Scripsit bts@alum.mit.edu (Brian T. Sniffen)

> And, as it happens, companies do grant free patent licenses: it's
> common practice when working on a standard which must be approved by a
> standards body with a RF policy: typically, the patent is licensed for
> any use which implements that standard.

A patent license that applies only to implementations of a specific
standard is not free (as in free speech).

> This is an interesting restriction on modification-and-use: you can
> modify the program to use the patented technology outside the scope of
> the standard, but you can't compile and use that code without
> infringing on the patent.  I *think* the result can be Free Software,

I think it is clear that it is not.

> But for the case of Apache, for example, it's enough for every
> contributing company to grant a universal license to their patented
> technology for use in web browsers, and for the ASF to refuse
> contributions to the mainline Apache from anyone who doesn't agree.

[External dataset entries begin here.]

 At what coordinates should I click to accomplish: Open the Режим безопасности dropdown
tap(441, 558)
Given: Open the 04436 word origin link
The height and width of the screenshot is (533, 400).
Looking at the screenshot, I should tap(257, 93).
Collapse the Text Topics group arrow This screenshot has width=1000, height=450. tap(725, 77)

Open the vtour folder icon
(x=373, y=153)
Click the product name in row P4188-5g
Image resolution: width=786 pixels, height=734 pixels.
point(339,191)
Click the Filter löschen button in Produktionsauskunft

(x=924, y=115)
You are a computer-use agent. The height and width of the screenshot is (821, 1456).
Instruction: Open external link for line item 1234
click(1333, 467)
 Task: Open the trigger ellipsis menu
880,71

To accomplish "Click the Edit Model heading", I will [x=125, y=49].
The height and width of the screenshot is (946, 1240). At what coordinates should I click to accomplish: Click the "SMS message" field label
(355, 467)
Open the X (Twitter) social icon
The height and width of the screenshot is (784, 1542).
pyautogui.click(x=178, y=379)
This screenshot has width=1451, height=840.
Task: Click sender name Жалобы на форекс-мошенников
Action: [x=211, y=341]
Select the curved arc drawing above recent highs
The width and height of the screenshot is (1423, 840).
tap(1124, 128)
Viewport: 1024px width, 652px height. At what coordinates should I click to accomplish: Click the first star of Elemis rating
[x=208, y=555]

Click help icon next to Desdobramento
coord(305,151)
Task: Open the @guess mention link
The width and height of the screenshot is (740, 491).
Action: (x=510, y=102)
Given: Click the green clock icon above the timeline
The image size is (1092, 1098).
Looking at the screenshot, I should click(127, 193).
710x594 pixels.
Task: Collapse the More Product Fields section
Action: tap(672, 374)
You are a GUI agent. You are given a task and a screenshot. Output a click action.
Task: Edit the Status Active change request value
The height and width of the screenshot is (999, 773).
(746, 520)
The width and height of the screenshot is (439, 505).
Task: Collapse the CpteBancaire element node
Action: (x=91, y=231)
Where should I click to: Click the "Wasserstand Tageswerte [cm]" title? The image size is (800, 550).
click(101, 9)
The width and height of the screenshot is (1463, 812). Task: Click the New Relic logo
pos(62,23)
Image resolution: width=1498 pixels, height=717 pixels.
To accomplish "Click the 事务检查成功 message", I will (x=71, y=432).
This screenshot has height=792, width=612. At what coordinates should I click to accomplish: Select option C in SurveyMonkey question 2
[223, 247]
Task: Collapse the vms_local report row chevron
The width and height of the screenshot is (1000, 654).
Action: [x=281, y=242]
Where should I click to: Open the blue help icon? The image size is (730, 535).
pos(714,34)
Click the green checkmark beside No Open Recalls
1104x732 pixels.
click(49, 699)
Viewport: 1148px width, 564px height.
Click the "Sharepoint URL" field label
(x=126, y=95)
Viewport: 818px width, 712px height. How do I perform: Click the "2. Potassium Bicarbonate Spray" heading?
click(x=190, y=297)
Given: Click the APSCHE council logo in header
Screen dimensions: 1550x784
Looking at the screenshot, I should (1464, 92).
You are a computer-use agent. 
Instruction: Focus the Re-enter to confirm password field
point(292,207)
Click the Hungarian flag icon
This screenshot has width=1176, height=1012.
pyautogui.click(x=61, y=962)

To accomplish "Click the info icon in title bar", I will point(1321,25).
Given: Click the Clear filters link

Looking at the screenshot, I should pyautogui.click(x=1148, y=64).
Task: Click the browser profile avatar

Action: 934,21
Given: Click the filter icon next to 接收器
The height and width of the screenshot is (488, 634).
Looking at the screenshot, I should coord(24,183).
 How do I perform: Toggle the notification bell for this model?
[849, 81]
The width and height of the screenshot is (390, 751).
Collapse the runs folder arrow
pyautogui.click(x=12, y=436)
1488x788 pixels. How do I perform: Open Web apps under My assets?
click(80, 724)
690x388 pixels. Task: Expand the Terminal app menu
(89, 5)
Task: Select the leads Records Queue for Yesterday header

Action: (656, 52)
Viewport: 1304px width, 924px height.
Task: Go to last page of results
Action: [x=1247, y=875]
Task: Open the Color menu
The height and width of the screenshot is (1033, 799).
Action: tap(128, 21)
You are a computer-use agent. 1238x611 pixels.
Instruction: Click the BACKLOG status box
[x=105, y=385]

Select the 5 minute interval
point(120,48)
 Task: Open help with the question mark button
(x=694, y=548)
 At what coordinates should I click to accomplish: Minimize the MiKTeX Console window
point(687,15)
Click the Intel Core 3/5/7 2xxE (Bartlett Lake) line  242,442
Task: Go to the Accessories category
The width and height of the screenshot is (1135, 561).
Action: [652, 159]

If ASF makes public an intention to include in upstream Apache
patented code that cannot be used in X servers, desktop calculators or
Forth compilers, then we can never be sure that the next minor
upstream release will still be free software. Of course the Debian
maintainer for apache *may* choose to audit each new upstream release
to see if non-free patents have crept in, but I would advise moving it
to non-free right away to avoid future trouble.

-- 
Henning Makholm                             "... and that Greek, Thucydides"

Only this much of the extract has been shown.